The daydreaming mode generally holds great cognitive value, facilitating novel connections, innovative ideas, and memory consolidation. It helps people explore alternative perspectives, simulate scenarios, and imagine future outcomes. It also plays a vital role in shaping our identity and sense of self by helping each of us understand our past and future trajectories.

“I can daydream for hours a day and vividly remember this as a daily practice since I was a child. In those daydreaming moments, I was processing my own history and imagining worlds that felt real… As I got older, these moments happened less and less. I was rushed off by my parents, teachers, classmates, colleagues, managers, and friends. All of culture is in collaboration for us not to rest,” writes Hersey.

Rest for all overwhelmed by our productivist culture

Movements advocating for social justice, racial equity, and workers’ rights have drawn increased attention to disparities in the workforce.

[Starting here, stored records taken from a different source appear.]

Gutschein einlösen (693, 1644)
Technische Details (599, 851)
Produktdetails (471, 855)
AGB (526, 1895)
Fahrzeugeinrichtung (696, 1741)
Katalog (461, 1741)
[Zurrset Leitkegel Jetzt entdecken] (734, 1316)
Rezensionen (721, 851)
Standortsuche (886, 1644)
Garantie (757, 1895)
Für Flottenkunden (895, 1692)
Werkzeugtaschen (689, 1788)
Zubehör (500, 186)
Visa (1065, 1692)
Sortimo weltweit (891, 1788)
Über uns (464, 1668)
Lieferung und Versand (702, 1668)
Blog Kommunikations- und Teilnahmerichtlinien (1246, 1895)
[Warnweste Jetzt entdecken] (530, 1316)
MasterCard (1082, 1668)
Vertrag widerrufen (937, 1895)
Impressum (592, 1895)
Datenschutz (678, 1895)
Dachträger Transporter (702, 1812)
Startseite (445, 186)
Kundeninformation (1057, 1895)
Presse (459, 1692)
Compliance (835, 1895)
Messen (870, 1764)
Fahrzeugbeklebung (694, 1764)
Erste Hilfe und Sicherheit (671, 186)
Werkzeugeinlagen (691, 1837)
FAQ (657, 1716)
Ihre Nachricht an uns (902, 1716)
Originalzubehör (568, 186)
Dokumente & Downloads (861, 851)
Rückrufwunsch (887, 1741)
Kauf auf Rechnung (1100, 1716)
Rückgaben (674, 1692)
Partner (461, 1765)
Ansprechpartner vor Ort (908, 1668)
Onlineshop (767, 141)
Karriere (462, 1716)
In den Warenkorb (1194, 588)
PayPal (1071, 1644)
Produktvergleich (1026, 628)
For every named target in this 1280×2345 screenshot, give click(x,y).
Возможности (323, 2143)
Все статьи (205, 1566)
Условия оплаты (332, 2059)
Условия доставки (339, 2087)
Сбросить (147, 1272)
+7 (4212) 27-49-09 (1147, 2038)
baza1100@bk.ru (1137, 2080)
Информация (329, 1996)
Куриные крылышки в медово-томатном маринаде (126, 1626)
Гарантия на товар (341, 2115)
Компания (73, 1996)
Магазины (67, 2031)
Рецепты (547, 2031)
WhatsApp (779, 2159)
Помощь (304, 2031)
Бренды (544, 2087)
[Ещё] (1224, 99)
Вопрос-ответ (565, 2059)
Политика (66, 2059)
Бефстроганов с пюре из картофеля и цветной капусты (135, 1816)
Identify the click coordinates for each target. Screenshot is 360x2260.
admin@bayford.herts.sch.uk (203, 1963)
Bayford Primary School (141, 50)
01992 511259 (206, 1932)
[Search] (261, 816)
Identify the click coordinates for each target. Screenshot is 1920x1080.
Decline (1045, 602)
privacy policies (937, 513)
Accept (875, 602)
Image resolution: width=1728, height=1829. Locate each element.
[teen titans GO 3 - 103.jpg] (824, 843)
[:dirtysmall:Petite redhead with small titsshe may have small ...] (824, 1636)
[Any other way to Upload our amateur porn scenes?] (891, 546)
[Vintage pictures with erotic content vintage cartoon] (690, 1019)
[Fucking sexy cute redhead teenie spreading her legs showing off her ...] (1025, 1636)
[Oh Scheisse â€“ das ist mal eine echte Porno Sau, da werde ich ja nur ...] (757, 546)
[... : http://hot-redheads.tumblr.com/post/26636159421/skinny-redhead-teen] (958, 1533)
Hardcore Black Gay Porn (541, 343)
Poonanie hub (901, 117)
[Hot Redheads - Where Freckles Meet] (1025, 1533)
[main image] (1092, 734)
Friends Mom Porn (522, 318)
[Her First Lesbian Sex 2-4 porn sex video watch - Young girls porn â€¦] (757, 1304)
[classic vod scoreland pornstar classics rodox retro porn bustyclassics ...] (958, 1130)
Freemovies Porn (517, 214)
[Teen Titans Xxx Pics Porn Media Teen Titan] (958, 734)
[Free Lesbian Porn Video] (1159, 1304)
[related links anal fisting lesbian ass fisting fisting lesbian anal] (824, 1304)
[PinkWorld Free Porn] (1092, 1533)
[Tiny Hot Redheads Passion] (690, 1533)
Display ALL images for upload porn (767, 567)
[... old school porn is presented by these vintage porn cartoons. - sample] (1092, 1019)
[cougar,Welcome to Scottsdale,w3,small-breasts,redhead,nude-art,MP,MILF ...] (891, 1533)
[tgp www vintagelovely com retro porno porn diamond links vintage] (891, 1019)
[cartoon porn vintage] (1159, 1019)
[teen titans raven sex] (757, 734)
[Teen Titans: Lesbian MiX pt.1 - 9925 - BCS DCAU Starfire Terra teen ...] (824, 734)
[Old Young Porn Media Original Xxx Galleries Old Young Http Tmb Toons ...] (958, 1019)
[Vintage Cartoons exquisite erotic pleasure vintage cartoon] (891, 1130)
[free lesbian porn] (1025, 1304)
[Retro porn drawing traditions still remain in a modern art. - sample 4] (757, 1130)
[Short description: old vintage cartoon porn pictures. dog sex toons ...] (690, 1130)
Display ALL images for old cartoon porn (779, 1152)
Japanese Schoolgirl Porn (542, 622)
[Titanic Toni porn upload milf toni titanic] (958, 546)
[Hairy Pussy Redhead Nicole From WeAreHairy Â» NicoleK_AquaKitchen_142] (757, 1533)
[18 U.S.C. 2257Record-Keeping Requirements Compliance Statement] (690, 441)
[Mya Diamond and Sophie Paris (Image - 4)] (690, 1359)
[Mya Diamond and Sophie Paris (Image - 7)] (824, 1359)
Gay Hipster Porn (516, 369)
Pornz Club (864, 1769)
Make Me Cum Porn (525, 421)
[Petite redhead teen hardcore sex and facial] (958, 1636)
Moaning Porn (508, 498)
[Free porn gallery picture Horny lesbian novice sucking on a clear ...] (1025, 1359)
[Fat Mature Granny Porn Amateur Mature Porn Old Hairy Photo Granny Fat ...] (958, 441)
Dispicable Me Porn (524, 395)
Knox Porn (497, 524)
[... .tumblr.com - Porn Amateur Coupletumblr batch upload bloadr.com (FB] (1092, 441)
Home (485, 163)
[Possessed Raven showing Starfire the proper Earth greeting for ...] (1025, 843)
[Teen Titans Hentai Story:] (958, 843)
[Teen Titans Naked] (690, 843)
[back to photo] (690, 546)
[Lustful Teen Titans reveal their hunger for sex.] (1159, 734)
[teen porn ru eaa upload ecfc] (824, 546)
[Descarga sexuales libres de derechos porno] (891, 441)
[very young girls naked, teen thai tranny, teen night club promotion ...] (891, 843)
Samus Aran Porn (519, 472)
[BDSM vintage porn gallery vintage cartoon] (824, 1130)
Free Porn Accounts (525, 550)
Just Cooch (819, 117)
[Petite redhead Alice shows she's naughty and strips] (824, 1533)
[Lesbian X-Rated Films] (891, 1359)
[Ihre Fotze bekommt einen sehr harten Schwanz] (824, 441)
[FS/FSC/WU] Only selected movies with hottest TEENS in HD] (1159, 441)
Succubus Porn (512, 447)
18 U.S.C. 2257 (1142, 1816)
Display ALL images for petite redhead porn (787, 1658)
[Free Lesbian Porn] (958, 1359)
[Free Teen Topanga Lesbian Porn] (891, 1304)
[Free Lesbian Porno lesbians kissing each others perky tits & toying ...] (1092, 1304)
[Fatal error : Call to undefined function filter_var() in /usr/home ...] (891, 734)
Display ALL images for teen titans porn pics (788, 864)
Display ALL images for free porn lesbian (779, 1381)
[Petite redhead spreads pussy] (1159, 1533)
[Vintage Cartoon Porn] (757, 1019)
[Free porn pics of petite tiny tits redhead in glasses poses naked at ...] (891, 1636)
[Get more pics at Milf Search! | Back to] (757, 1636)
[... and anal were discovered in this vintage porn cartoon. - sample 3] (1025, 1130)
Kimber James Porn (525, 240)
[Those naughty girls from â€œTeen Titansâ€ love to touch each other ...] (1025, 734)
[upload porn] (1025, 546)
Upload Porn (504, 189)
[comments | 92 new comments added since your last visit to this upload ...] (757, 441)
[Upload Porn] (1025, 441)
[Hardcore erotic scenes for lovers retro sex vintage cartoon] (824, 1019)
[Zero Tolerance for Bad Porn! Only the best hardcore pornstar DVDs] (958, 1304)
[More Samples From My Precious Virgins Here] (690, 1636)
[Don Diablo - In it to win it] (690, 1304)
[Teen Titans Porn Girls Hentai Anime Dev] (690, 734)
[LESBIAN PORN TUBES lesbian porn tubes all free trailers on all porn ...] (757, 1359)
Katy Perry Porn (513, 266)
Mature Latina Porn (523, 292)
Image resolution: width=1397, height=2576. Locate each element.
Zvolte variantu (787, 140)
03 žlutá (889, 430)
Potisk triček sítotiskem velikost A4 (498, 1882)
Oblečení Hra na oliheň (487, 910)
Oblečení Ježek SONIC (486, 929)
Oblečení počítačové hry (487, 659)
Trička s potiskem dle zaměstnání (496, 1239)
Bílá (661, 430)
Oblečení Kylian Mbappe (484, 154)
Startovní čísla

Rest and work-life balance are becoming part of these conversations, particularly concerning marginalized communities. Today’s popularity of the 4-day workweek clearly aligns with this trend. It reflects the broader cultural and economic shift towards greater recognition of the importance of rest. With the 4-day workweek, rest is given sufficient space to become a means of resisting the toxicity of our productive systems and creating space to simply exist.

Rest, as a form of resistance, addresses the legacy of slavery and ongoing racial discrimination. But it also serves as a universal call to protect all bodies subjected to a culture of overwork and productivity. In a world facing unprecedented ecological crises and health challenges, rest becomes a form of resistance against a grind culture that disregards our planet as well as all its inhabitants.